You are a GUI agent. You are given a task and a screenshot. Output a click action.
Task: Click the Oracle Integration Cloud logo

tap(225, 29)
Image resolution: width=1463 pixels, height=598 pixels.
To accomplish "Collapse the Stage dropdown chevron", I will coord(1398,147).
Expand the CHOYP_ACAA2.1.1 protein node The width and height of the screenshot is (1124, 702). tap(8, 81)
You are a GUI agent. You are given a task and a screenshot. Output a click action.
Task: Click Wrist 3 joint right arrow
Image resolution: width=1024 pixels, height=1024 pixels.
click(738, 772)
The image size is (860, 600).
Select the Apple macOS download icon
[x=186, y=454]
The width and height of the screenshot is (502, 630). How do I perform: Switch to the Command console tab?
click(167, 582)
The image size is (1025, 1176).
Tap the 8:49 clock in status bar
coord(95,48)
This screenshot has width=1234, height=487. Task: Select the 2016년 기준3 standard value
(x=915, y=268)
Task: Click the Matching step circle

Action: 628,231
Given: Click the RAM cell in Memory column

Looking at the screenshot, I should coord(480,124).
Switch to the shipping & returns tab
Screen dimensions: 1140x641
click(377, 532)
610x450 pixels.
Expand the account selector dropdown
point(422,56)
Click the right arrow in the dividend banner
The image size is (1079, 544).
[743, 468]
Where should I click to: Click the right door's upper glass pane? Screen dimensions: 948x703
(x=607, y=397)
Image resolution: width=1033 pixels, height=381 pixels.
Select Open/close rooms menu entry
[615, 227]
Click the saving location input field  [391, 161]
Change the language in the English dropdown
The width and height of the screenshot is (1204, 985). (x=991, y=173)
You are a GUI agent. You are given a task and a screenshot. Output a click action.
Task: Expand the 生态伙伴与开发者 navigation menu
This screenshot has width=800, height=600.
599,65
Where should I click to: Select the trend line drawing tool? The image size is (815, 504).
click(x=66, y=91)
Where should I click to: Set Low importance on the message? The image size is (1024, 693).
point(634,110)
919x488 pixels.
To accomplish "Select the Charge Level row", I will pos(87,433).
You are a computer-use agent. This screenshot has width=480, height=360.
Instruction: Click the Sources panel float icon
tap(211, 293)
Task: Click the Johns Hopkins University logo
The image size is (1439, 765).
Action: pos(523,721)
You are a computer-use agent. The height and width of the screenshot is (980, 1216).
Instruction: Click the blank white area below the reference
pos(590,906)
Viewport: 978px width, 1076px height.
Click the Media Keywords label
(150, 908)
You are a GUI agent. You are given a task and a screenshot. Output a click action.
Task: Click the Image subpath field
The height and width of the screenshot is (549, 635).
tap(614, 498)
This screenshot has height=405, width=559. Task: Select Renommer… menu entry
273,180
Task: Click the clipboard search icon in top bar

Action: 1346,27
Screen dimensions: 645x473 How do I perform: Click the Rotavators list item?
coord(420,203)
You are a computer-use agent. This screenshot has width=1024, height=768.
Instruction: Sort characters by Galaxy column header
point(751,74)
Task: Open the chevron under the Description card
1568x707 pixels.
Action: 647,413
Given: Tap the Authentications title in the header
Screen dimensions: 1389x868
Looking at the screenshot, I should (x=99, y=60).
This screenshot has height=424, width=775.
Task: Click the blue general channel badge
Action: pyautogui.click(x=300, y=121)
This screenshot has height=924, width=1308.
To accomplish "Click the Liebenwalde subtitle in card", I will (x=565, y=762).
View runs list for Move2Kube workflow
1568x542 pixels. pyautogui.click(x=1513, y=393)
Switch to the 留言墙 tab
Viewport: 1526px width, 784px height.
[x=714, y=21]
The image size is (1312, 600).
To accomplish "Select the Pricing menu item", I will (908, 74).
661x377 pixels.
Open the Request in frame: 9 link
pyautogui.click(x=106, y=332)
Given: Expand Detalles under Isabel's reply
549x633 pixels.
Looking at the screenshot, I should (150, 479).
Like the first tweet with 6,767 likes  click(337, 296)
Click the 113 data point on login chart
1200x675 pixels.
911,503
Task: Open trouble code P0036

----

Look over the records above, and wherever a line contains the string "card", copy that line.

Task: Open the chevron under the Description card
To accomplish "Click the Liebenwalde subtitle in card", I will (x=565, y=762).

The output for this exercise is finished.